The paper submissions for ICLR 2017 in Toulon France deadline has arrived and instead of a trickle of new knowledge about Deep Learning we get a massive deluge. This is a gold mine of research that’s hot off the presses. Many papers are incremental improvements of algorithms of the state of the art. I had hoped to find more fundamental theoretical and experimental results of the nature of Deep Learning, unfortunately there were just a few. There was however 2 developments that were mind boggling.
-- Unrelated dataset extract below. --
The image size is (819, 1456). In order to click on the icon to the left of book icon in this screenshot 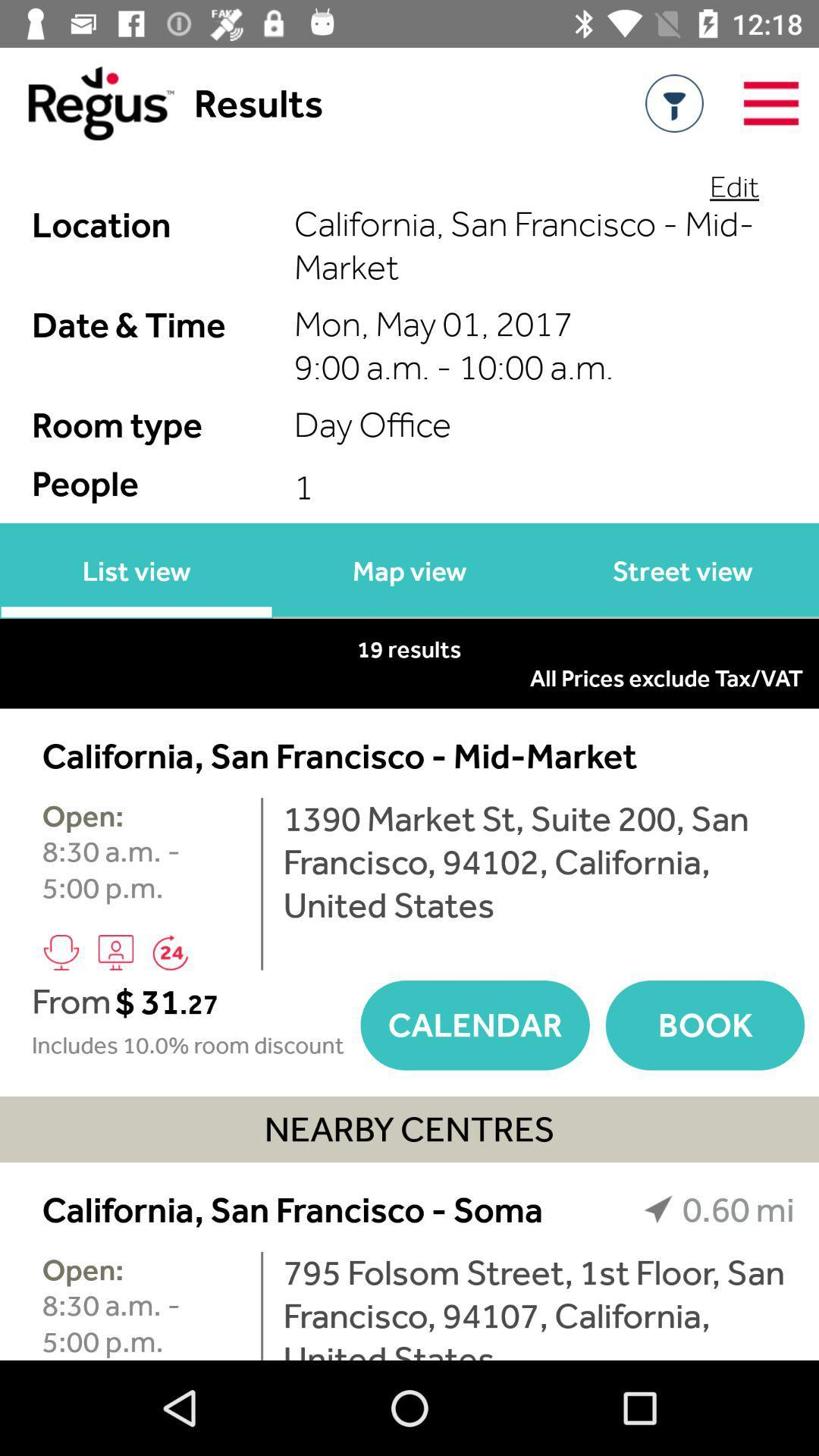, I will do `click(474, 1025)`.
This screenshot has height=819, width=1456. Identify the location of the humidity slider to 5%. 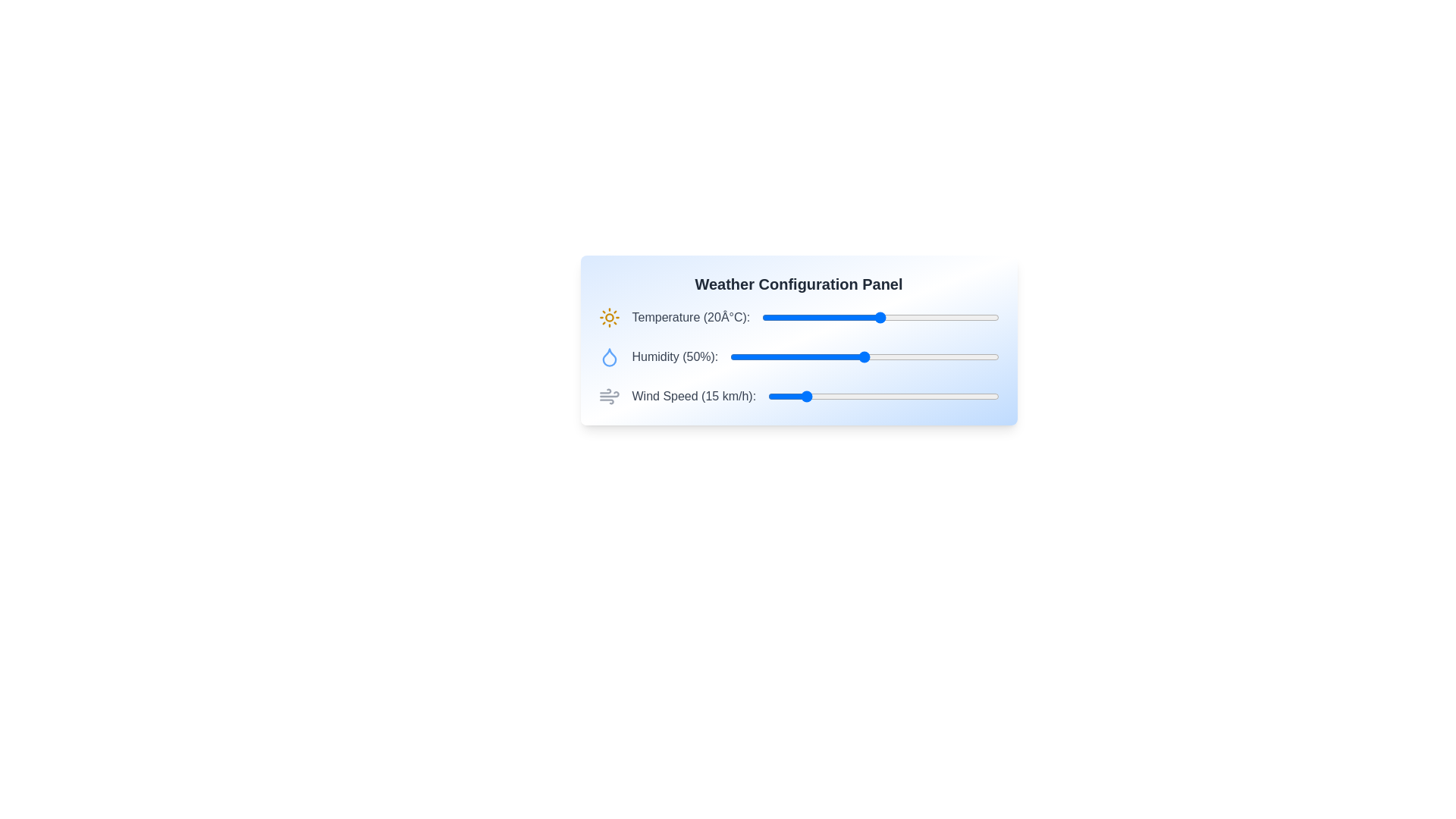
(743, 356).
The mind boggling discovery that you can train a neural network to learn to learn (i.e. meta-learning). More specifically, several research groups have trained neural networks to perform stochastic gradient descent (SGD). Not only have they been able to demonstrate neural networks that have learned SGD, the networks have performed better than any hand tuned human method! The two papers that were submitted were”Deep Reinforcement Learning for Accelerating the Convergence Rate” and “Optimization as a Model for Few-Shot Learning” . Unfortunately though, these two groups have been previously scooped by Deep Mind, who showed that you could do this in this paper “Learning to Learn by gradient descent by gradient descent“. The two latter papers trained an LSTM, while the first one trained via RL. I had thought that it would take a bit longer to implement meta-learning, but it has arrived much sooner than I had expected!
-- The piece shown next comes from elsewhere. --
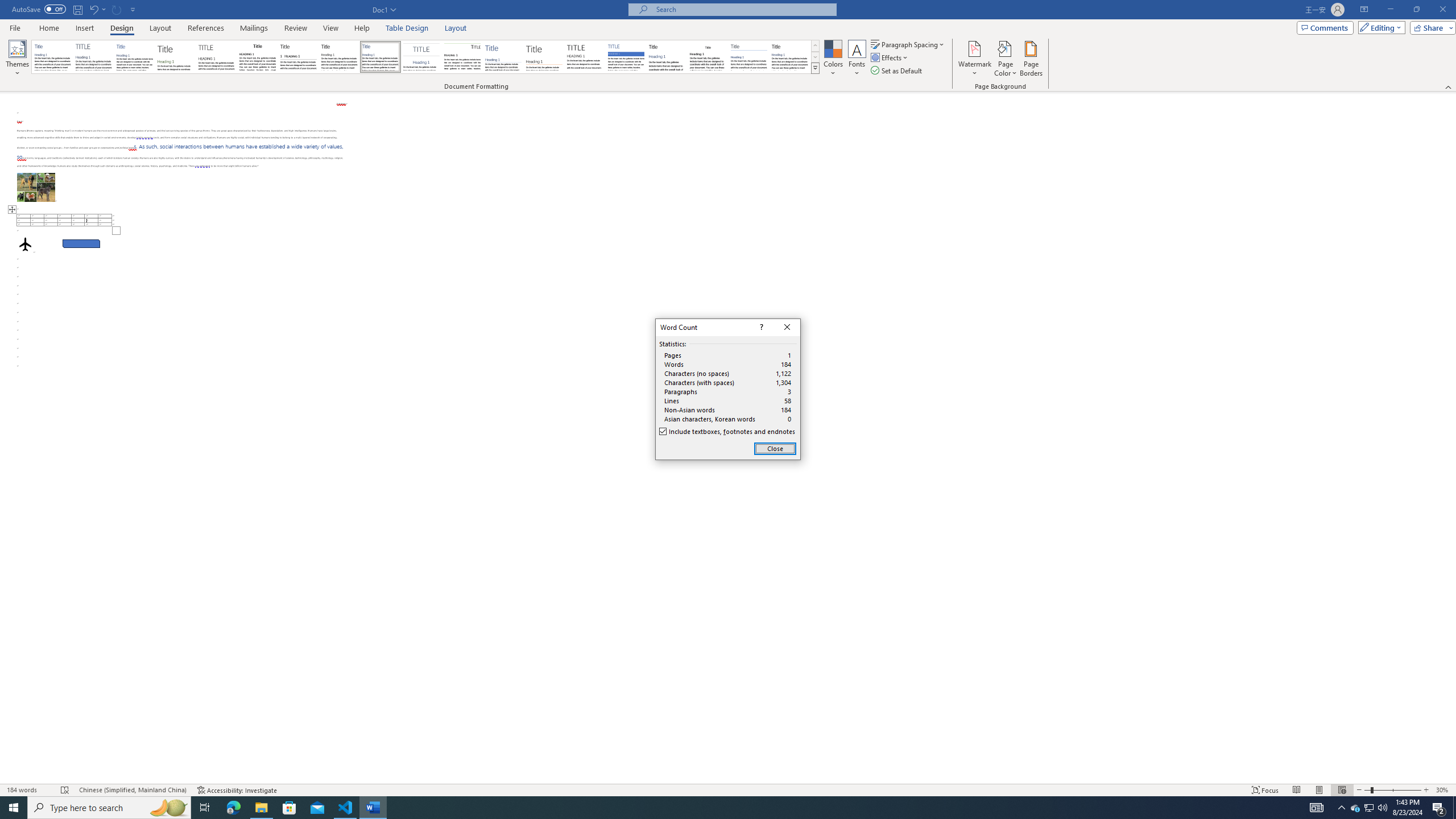  Describe the element at coordinates (253, 28) in the screenshot. I see `'Mailings'` at that location.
Not to be out-done, two other research groups created machines that design new Deep Learning networks and do it in such a way as to improve over the state-of-the-art! These are machines that learn how to design neural networks. The two papers that were submitted are “Designing Neural Network Architectures using Reinforcement Learning” and “Neural Architecture Search with Reinforcement Learning”. The former paper describes the use of Reinforcment Q-Learning to discover CNN architectures (You can find some of their generated CNNs in Caffe here: https://bowenbaker.github.io/metaqnn/ ). The latter paper is however truly astounding (you can’t do this without Google’s compute resources). Not only did the researchers show the generation of state-of-the-art CNN networks, the machine actually learned a few more variants of the LSTM node! Here are the LSTM nodes the machine created (left and bottom):
So not only are researcher who hand optimize gradient descent solutions out of business, so are folks who make a living designing neural architectures! This is actually just the beginning of Deep Learning systems just bootstrapping themselves. So I must now share Schmidhuber’s cartoon that aptly describes what is happening:
This is absolutely shocking and there’s really no end in sight as to how quickly Deep Learning algorithms are going to improve. This meta capability allows you to apply it on itself, recursively creating better and better systems.